What about the research and development, staff costs, rent, and especially marketing? and then there is the profit margin, of both the manufacturer and the retailer.

 

 

The prices you have listed look like you are describing Chinese IEM's, that use housing that already exists, and don't put any effort into design or sound or quality, and have quite small profit margins, they usually don't get very far because they don't sound very good or break. :P You can buy the Yuin OK3 if you want to try such a Chinese IEM, or perhaps the Vsonic GR06, look on ebay.

 

The balanced armature driver in the Etymotic ER-4 costs about $17, however I'm sure they order them in the thousands so they only cost $5 or less is my guess, they are made by a company in Illinois called Knowles.

 

Not all IEM's are expensive niche products, have a look at the JVC FXC51, TDK BA100, Ultimate Ears UE700, etc.

 

UE700 is a good example, because the driver is expensive in that one, it will cost you $57 for only the metal BA driver alone, that's the most expensive BA driver I know actually, the same driver is used in the Audio Technica CK10, but there is titanium in the nozzle in that one and much better cable quality and overall design, the UE700 will break faster but sounds 90% the same as the ATH-CK10.

 

post #10 of 140

Sorry to be not enough precis , I'm only talking about the DRIVER !
 

Yes Dr Dre have to be payed for his name.

 

From the Wiki : http://en.wikipedia.org/wiki/Headphones#Balanced_armature

As shown schematically in the first diagram, it consists of a moving magnetic armature that is pivoted so it can move in the field of the permanent magnet. When precisely centered in the magnetic field there is no net force on the armature, hence the term 'balanced.'

 

Quote:
Originally Posted by iXpertMan View Post


The material used for the housing as far as I can tell is glossy plastic which is nowhere near rear. Also the high micro precision of what, the housing? If the housing then there is no precision, plastic is simply moulded which is relatively accurate and fast. The only thing that might be hard to make is/are the armature driver(s), but I can't find there prices anywhere...

 

I don't understand why are you all laughing at Dr. Dre?
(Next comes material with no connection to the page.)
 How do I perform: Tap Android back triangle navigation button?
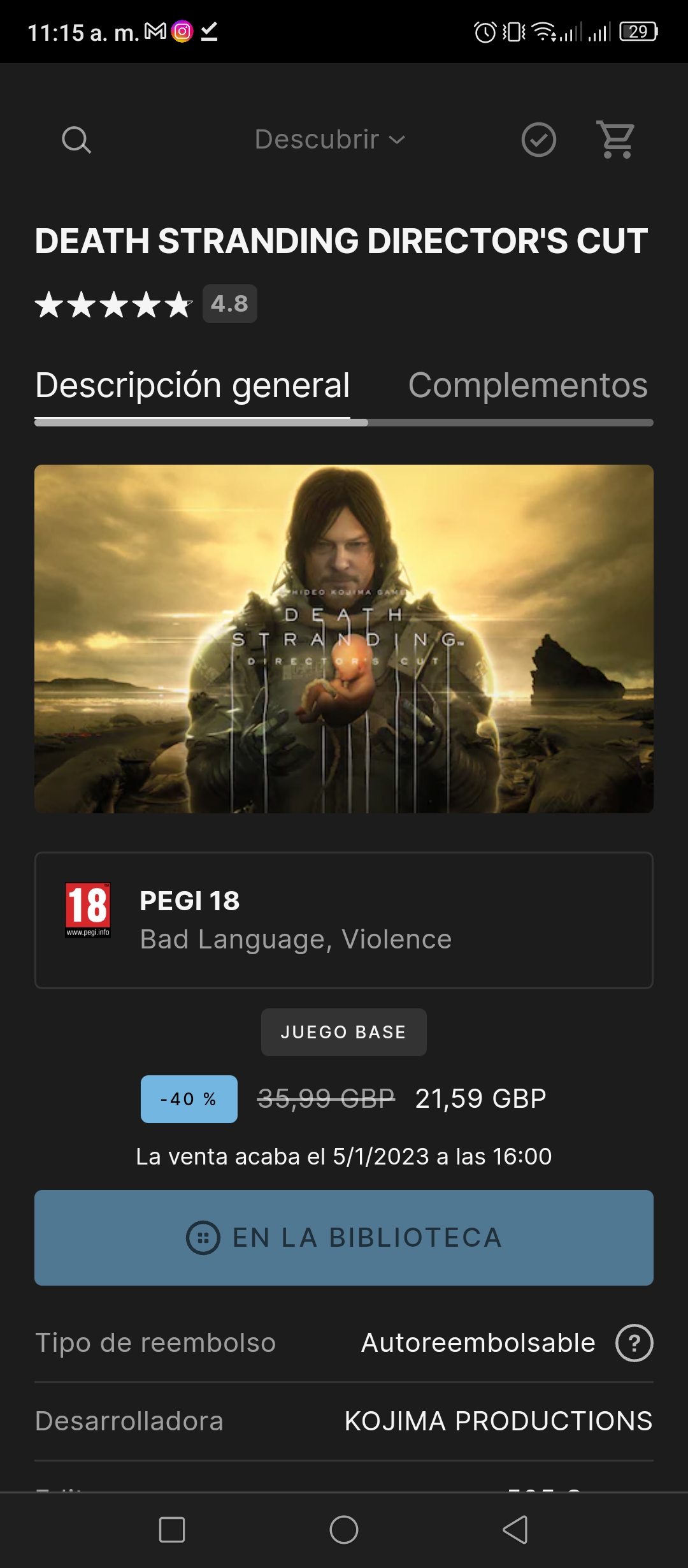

Is it because he does too much advertisement and his headphones are terrible sounding and way-overpriced?


 And also as kingpintps and kiteki say, all the engineering behind the process !

 


Edited by Migou67 - 12/8/11 at 3:22am
post #11 of 140
Quote:

Originally Posted by iXpertMan View Post

 

I don't understand why are you all laughing at Dr. Dre? Is it because he does too much advertisement and his headphones are terrible sounding and way-overpriced?


If you buy a Dr. Dre 50% of your money is paying for advertising, 40% to their pockets and 10% is paying for sound quality. (just approximate random figures)

 

Similiar story with Apple, Bose, Skullcandy, etc., they are usually all jokes of sound quality compared to brands like Audio Technica, Sony, Denon, Fostex, AKG, Shure, Beyerdynamic, Final Audio.

 

 


Edited by kiteki - 12/8/11 at 3:13am
post #12 of 140

Because of demand and supply, and because people have families to feed.

post #13 of 140

Yeah, supply & demand, and competition too.

 

I mean why is a house so expensive? It's only bricks and some wood. :P

 

A house in Detroit that costs $10,000 might cost $1,000,000 in California, such is life.

 

post #14 of 140

Exactly. Also, my boss should only pay me based on the amount of electricity and air-conditioning I use.

post #15 of 140

IMO  I don't think the drivers or the shell is that expensive. I think it's about the special machines and techniques on how the crossover the drivers and etc.which takes most of the money. Since one of my JH16 failed, they just made a new one for me and still sent me the failed ones with all the drivers in it. So I assume they don't care.